_PROMPT A_. According to the guide on SEO for online communities, which CMS options do SEO professionals generally understand?
_PROMPT B_. Transcribe the stretch of the guide on SEO for online communities from "It is common" through "new client acquisition.".

_SUPPLIED PASSAGE_.
* * * *

11
 min read

SEO Best Practices for Online Communities and Forums

This essential guide covers common questions as well as the best practices to follow when performing SEO for online communities.
Written by
Preetish
Last updated
October 23, 2023

It is common knowledge that web page rank in the search engine result page (SERP) plays a pivotal role in business growth. This is no different for online community SEO -- a well-optimized online community can drive traffic, increase brand visibility, and help in new client acquisition.

Since web users are more inclined to click on organic results than paid advertisements, investing in SEO for websites, online communities and forums must be one of the top priorities. In fact, this has led to the mushrooming of boutique digital agencies that offer SEO services. In larger companies, there are dedicated teams that work only on SEO.

In general SEO professionals have an understanding of the different CMS such as WordPress, Ghost, and hosted solutions like Webflow. This expertise in configuring the website technically to ensure that the content is easily indexable via search engines constitutes on-site optimization.

* * * *

_GIVEN INFORMATION_.
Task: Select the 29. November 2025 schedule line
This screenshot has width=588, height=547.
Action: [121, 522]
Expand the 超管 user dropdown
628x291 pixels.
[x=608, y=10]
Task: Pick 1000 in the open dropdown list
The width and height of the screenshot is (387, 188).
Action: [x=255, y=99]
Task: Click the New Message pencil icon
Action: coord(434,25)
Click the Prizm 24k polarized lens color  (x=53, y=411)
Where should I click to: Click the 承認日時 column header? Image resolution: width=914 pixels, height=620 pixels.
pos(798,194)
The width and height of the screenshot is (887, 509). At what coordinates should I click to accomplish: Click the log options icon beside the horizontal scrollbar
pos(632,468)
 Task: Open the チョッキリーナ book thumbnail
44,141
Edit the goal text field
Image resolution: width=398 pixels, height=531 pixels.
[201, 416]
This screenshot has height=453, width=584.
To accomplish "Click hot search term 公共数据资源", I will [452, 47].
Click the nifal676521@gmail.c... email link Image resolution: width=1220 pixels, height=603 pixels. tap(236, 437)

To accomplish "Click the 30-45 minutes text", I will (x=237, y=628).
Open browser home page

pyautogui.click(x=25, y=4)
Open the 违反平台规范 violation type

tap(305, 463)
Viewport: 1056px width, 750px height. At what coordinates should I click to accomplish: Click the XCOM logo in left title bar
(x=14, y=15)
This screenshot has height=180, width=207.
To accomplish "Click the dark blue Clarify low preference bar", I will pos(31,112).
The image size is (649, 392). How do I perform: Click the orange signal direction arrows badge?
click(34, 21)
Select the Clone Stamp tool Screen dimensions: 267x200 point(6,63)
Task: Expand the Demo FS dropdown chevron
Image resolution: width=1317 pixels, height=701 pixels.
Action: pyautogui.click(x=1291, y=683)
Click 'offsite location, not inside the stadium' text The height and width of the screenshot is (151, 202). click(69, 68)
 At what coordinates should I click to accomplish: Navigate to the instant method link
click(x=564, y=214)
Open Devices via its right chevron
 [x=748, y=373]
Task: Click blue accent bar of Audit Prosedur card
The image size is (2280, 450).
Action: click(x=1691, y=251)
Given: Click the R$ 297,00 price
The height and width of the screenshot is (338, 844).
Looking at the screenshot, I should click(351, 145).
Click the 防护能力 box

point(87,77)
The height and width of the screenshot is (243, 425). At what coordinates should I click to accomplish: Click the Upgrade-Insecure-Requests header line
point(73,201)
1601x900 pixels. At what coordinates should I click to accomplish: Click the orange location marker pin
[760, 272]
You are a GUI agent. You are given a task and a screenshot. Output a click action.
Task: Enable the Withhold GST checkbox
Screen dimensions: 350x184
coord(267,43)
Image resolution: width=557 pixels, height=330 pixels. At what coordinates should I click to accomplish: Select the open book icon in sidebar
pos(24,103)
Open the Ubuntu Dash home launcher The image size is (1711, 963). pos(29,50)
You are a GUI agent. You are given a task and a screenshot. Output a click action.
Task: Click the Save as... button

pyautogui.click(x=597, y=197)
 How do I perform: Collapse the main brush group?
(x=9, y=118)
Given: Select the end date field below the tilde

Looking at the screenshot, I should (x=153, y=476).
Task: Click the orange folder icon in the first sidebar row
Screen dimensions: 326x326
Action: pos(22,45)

* * * *

_CORRECT RESPONSE A_. WordPress, Ghost, and hosted solutions like Webflow.

_CORRECT RESPONSE B_.
It is common knowledge that web page rank in the search engine result page (SERP) plays a pivotal role in business growth. This is no different for online community SEO -- a well-optimized online community can drive traffic, increase brand visibility, and help in new client acquisition.